The first axis is the prefecture-level fracture in recruitment ratios. A 4.8x versus 1.1x gap is not a quantitative difference — it is a qualitative one. Where ratios are high, applicants can be selected. Where they hover near one, applicants become teachers by default. Even nominally identical credentials carry different professional assumptions depending on the prefecture. The second axis is the bind of geography and finance. Remote islands and depopulated regions struggle to attract applicants in the first place, and the general budget available for housing or relocation support is itself constrained. The third axis is the surge in special support demand. The 8-student class cap converts enrollment growth directly into staffing demand, so an essentially positive social development — the advance of inclusive education — paradoxically deepens supply-demand gaps. The fourth axis is the effective reach of policy response. The Kyutokuho adjustment increase is funded nationally; the local top-ups that determine real competitiveness are not. Reform does not land uniformly.

The interaction of these axes produces two distinct shortages. The first is "pure shortage" — situations where employers want to hire but applicants do not exist, observed most clearly in prefectures with ratios near 1.0. The second is "placement failure" — situations where regular positions are filled but maternity, parental, and sick leaves cannot be backfilled because the temporary teacher pool is dry. The two demand different remedies. Pure shortage calls for raising the profession's appeal and expanding teacher-training capacity; placement failure calls for activating retired teachers, holders of special permits, and re-engaged former teachers. Conflating the two under the single phrase "teacher shortage" leaves policy disconnected from the situation on the ground.

The regional expansion of school sports clubs deserves a second look in this framework. The Japan Sports Agency designated FY2026 onward as the "Reform Implementation Period" and, in May 2025, renamed the program from "regional transition" to "regional expansion." Participating municipalities grew from 339 in FY2023 to 510 in FY2024. Yet roughly 70% of municipalities cite "securing instructors" as a key obstacle, and around 60% cite "sustainable revenue structure." In areas where receiving organizations are scarce, the receiving organization itself does not exist. A policy intended to relieve teacher workload risks widening the very regional gap it might claim to address.

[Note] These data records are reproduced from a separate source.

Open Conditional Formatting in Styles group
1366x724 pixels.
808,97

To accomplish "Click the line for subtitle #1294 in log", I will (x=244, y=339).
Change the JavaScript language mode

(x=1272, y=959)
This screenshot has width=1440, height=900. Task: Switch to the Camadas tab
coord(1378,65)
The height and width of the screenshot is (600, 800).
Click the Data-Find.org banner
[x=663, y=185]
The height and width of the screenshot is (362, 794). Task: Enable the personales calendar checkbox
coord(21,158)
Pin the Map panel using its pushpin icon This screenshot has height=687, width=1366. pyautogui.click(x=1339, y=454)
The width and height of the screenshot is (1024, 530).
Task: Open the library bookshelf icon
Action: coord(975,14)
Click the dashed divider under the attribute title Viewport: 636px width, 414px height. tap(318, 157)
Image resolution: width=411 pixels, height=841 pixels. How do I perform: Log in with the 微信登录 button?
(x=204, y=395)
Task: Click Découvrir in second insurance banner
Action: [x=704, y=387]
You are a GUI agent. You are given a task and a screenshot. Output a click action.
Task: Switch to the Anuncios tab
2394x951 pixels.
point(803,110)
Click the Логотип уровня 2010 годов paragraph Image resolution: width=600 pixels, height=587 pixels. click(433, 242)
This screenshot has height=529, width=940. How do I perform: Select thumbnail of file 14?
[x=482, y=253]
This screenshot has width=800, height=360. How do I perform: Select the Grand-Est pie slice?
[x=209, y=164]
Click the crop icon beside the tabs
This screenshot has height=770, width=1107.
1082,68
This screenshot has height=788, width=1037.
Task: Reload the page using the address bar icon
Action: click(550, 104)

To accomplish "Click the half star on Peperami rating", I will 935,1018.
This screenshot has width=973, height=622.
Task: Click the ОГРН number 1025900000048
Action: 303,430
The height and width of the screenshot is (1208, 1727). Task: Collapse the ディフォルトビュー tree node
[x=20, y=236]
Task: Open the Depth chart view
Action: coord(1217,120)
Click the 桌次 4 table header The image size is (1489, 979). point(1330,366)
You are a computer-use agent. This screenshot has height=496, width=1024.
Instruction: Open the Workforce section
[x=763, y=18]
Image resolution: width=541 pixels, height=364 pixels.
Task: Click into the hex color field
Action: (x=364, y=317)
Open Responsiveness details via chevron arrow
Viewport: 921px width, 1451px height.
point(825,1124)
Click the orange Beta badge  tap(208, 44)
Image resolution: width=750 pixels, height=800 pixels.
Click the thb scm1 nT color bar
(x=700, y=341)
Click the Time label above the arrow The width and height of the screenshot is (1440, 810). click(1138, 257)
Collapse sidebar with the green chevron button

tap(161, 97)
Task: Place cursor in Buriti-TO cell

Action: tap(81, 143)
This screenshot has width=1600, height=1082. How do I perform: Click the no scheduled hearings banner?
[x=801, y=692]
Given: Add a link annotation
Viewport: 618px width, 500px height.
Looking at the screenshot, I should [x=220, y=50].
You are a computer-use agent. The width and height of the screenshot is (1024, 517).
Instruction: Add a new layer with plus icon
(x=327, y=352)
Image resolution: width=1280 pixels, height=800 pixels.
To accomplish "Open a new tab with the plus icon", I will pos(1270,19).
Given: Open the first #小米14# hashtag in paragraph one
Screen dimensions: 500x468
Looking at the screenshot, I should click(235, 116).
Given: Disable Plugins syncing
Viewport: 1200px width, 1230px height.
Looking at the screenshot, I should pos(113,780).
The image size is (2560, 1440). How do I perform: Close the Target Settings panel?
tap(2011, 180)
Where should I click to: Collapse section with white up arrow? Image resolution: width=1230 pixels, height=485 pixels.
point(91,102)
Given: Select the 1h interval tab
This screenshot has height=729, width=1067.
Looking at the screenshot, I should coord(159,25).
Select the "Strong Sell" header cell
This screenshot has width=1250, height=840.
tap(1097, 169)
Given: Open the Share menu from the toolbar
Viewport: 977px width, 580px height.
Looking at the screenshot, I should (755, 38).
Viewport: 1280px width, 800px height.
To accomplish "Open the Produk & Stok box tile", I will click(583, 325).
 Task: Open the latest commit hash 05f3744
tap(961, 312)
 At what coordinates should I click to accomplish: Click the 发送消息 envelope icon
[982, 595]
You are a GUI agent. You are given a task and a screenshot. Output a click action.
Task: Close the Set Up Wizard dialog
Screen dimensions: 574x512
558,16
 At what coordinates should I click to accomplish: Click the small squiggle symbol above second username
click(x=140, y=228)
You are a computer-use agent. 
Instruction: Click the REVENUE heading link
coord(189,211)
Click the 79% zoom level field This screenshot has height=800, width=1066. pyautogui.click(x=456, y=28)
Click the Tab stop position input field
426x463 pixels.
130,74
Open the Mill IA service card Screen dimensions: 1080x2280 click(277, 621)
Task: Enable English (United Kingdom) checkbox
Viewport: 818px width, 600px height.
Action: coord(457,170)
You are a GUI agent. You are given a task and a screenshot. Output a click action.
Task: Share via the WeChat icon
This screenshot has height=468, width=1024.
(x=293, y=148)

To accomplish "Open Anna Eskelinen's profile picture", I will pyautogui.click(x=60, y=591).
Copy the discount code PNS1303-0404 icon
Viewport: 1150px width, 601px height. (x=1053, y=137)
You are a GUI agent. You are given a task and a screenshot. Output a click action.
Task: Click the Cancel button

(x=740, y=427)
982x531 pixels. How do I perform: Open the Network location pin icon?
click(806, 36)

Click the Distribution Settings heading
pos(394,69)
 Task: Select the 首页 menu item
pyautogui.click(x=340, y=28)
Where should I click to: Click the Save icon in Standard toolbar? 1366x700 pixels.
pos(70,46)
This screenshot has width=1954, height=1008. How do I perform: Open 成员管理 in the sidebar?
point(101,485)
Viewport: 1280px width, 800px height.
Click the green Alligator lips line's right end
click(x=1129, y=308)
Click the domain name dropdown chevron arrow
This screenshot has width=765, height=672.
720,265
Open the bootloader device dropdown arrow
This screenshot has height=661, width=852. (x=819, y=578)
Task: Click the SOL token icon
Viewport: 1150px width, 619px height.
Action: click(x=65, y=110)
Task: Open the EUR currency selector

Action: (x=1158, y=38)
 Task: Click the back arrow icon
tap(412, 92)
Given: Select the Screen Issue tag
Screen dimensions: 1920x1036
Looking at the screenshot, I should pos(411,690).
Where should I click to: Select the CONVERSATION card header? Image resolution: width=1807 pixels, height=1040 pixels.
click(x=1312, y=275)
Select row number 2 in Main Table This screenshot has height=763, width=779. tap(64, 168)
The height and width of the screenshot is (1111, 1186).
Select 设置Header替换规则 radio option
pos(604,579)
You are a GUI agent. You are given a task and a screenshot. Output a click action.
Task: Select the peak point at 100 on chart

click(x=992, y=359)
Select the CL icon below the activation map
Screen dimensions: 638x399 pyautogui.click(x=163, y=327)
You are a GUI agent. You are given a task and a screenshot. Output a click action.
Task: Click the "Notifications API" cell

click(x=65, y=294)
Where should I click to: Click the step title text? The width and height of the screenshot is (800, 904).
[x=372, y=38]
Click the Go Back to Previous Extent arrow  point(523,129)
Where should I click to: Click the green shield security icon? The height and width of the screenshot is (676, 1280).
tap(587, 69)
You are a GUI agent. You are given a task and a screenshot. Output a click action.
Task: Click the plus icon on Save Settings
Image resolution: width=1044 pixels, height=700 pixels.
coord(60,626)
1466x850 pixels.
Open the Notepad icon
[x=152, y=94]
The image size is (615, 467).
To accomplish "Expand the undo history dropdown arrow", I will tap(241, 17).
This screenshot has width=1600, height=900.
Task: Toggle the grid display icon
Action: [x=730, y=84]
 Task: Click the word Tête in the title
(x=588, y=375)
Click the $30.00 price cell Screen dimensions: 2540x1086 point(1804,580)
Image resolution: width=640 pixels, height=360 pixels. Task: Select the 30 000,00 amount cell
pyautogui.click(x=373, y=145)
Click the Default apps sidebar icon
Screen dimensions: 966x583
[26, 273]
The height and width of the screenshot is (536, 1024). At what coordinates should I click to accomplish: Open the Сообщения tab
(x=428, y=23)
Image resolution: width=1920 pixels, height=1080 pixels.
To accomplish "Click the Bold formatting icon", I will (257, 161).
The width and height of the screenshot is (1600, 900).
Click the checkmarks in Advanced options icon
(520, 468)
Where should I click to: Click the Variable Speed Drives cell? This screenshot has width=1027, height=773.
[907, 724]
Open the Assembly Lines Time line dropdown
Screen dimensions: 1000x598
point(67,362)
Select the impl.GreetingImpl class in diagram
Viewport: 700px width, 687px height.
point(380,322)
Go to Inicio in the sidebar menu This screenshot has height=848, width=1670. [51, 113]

As long as the conversation stays at the national-total level, the figure of 3,827 will drift each year but never quite cohere into a story. Re-anchored at the distribution level, the picture sharpens: Japan's teacher shortage is hardening into a phase in which the quality of education a child can access is determined by where they happen to live. The year 2026 — with the Kyutokuho amendment and the regional sports-club expansion both in motion — is a hinge. The right metric for both reforms is not the national average. It is how much the gap between the 43 worsening entities and the 8 zero-shortage entities narrows from here.



References

FY2025 Teacher Shortage SurveyMinistry of Education, Culture, Sports, Science and Technology. MEXT

Implementation Status of Public School Teacher Recruitment Exams (FY2024)Ministry of Education, Culture, Sports, Science and Technology. MEXT

FY2024 HR Administration Status Survey of Public School Teachers and StaffMinistry of Education, Culture, Sports, Science and Technology. MEXT

Bill to Amend the Special Measures Act on Educational Personnel Salaries and the Educational Public Service Personnel ActHouse of Councillors Research Office. Legislation and Research

50 years after the Securing Educational Personnel Act (1974): Why Japan faces teacher shortageOno, Y.. Journal of Education for Teaching, Vol.50, No.5

The Demands of Teaching: Results from TALIS 2024OECD. OECD Publishing

Questions to Reflect On

  1. Where does your prefecture sit on the recruitment ratio and shortage trend compared with its neighbors?
  2. How might the Kyutokuho amendment widen disparity through local top-ups that depend on each prefecture's fiscal strength?
  3. In depopulated and remote areas where receiving organizations are scarce, how can citizens monitor the rollout of regional sports-club programs?